▶ _What this task involves_
In the records below, find the line containing "Viewport: 1424px width, 943px height."; copy exactly that line and all lines after it to the end, and nothing else.

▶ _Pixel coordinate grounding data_

========

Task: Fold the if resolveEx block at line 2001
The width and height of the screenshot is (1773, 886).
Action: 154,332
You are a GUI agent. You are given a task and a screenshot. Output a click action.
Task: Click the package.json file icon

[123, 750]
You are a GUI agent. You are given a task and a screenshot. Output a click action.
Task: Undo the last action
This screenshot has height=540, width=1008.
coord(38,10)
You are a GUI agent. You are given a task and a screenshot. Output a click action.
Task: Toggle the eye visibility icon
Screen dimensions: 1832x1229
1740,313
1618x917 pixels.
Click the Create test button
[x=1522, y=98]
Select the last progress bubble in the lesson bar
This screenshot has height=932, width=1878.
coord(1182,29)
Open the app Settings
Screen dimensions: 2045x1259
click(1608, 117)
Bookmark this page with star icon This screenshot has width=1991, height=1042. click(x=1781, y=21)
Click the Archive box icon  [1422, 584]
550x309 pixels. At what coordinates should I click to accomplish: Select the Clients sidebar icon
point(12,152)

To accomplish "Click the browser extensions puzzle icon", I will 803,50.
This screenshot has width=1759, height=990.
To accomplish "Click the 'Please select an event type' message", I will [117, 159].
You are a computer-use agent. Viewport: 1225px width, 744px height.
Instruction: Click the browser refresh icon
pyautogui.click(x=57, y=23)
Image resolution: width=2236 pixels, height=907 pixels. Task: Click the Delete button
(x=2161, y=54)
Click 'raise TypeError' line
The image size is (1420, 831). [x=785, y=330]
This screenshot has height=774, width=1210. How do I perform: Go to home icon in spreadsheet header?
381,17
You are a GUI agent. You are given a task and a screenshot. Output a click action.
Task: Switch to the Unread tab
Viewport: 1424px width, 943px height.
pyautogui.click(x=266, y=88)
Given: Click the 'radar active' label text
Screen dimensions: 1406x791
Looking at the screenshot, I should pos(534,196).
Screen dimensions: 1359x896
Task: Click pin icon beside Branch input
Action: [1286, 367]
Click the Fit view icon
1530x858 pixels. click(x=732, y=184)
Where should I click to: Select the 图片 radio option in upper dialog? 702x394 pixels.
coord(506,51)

========

▶ _Task solution_
Viewport: 1424px width, 943px height.
pyautogui.click(x=266, y=88)
Given: Click the 'radar active' label text
Screen dimensions: 1406x791
Looking at the screenshot, I should pos(534,196).
Screen dimensions: 1359x896
Task: Click pin icon beside Branch input
Action: [1286, 367]
Click the Fit view icon
1530x858 pixels. click(x=732, y=184)
Where should I click to: Select the 图片 radio option in upper dialog? 702x394 pixels.
coord(506,51)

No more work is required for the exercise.